In July 2013 Optus introduced a new range of post-paid plans which provided consumers with a number of included voice minutes, rather than an included number of dollars that could be spent on voice. These plans also charged for excess usage in a new way. Under Optus’ new plans, users were charged in $5 or $10 increments for additional voice call or data inclusions once they exceeded their usual monthly allowance, rather than being charged an excess rate for each additional minute of MB of data used. These changes significantly lowered the effective rate that users would pay for exceeding their plan inclusions and made the plans easier for consumers to understand.
The other MNOs have also lowered excess data rates in 2014. In early 2014, Telstra lowered its excess data rate for a range of post-paid plans by 70 per cent. Later in the year, VHA also lowered excess data rates on a number of its post-paid plans charging in $10 increments for an additional 1GB of data. Again, these measures will lower the costs to users who exceed their monthly data allowances.

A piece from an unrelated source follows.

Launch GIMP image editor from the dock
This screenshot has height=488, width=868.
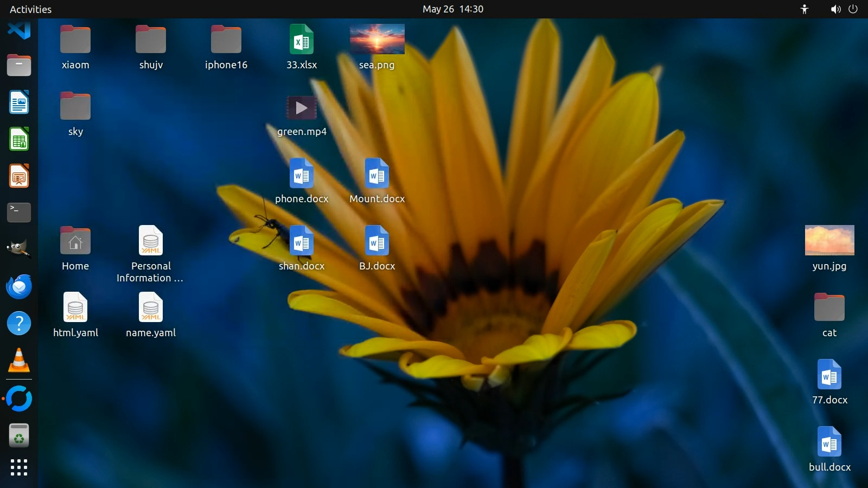pyautogui.click(x=19, y=249)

Providers also made a range of promotional offers to attract new subscribers. In the lead up to the launch of the new iPhone in September 2014 both Optus and Telstra offered a $200 credit to contribute towards early exit fees, and a $250 handset trade-in credit. During the year a number of providers, including Optus, Telstra, VHA and Virgin Mobile, all introduced temporary ‘data bonuses’ which gave consumers a greater data inclusion if they signed up during the time of the promotion, effectively decreasing their data rates for the length of the contract.

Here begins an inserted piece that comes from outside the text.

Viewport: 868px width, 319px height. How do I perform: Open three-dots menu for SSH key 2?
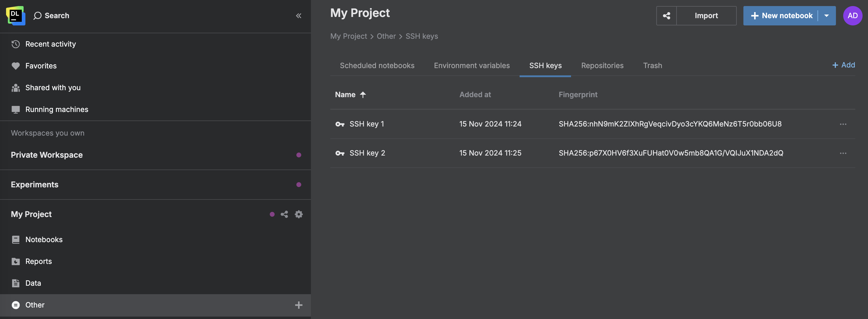(x=843, y=153)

Many of these pricing developments, such as lower excess data rates and ‘bonus’ data offers, indicate that data offers are the focus of competition between mobile operators. This is a positive development, following a trend in 2012−13 where data inclusions fell for a number of mobile plans.
Overall these trends indicate that there is a renewed focus on competitive retail offers, which should benefit Australian consumers.
2.4 Telecommunications complaints
Key points
Customer complaints about telecommunications services continued to fall in 2013−14:
The ACCC received 13 per cent fewer complaints than last year.
TIO complaints fell 12 per cent to the lowest level in six years.
Complaints about mobile coverage and performance issues fell significantly over the year. Conversely, excess data charges and NBN connection issues emerged as areas of concern.
Competition and industry regulations, such as the TCP Code, continued to have a positive effect for consumers, but there is still room for improvement in the industry.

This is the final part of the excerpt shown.